Von der Zeitung „WELT“ befragt, was denn das Unternehmerleben des 66-jährigen am meisten behindern würde, antwortet er: „Die Bürokratie. Ständig kommen neue Verordnungen aus Brüssel und Berlin. Uns belastet aktuell etwa das Einwegkunstofffondsgesetz. Wir sollen künftig eine Abgabe auf Verpackungen zahlen. Die müssen wir natürlich in die Preise einkalkulieren, die wir mit dem Handel vereinbaren. … Die Behörden, die das vor Ort umsetzen sollen, können uns nicht sagen, wie wir das berechnen müssen. Denn Verpackung für Lebensmittel, die aus der Hand gegessen werden, werden höher belastet als solche, die zu Hause verzehrt werden. Nur: Was ist mit einem Stück Kuchen? Das können Sie unterwegs aus der Packung oder zu Hause vom Teller essen.“
(Quelle: WELT, 3.2.25, https://www.welt.de/wirtschaft/plus255304872/Mittelstaendler-packt-aus-Wir-sollten-ein-Drittel-aller-Beamten-abschaffen.html )

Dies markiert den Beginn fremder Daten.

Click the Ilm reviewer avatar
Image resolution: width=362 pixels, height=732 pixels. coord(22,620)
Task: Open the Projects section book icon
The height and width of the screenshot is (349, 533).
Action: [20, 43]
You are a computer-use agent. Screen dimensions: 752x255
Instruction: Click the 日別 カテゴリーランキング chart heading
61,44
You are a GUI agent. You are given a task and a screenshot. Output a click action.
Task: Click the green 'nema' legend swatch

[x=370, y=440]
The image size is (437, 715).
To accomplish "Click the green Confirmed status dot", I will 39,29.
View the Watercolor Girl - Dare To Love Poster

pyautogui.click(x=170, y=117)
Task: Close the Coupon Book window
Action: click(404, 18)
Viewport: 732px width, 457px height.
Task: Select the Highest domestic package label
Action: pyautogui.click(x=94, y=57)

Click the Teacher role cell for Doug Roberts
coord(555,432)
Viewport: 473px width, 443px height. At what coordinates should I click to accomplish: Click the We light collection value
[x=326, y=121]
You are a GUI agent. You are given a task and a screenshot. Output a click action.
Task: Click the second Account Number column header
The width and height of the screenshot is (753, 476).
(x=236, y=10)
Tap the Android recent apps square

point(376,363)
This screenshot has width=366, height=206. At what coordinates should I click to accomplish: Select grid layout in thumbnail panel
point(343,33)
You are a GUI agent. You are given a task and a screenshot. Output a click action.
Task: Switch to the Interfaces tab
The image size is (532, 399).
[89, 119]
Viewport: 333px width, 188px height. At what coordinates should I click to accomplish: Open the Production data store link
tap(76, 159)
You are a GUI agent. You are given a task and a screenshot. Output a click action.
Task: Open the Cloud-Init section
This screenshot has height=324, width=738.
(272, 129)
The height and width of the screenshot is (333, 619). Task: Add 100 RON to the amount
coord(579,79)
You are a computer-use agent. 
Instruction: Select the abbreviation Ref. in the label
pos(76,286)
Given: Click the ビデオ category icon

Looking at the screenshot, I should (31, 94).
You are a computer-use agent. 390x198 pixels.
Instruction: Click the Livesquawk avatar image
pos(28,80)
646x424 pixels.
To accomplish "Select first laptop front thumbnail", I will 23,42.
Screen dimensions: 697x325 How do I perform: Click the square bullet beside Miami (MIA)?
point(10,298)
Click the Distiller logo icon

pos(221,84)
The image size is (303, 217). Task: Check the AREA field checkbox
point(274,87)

Und Trockels legt nach: „Das ist ja längst nicht alles. Wir müssen um die 1.500 Daten für Nachhaltigkeitsberichte ermitteln, die am Ende keiner liest. Die Zeit würde ich lieber verwenden, um die Produktion effizienter und damit energiesparender zu machen.“ Und auf die Frage, woraus denn dieses Wirrwarr seiner Ansicht nach erwachsen würde, antwortet er: „Ich kann mir das nur so erklären: Die Beamten in Brüssel und Berlin wären arbeitslos, wenn sie sich nicht jeden Morgen was Neues ausdenken würden.“
Klar, dass die Betroffenen die Hasskappe aufhaben. Trockels: „Wir sollten ein Drittel aller Beamten in Europa abschaffen, bis die Unternehmen wieder normal agieren können – ohne unnötige Bürokratie im Alltag. Ich möchte derzeit eine Biogasanlage bauen, in der man Reste aus der Produktion verwenden kann, also vor allem Fette, Eier, Mehl. Was einem da für Steine in den Weg gelegt werden, das können Sie sich nicht vorstellen. An sich sind das ja nachwachsende Rohstoffe – aber weil die aus der Produktion stammen, werden sie anders eingestuft. Daher gelten für die Anlage weitere Abstandsregeln zu den Nachbarn. Also fängt die Planung wieder von vorne an – wobei eine Genehmigung Jahre dauert.“
Die übrigen Aspekte des lesenswerten Interviews lasse ich jetzt hier mal weg. Wen es interessiert, der Link steht unter dem Zeitungsausschnitt.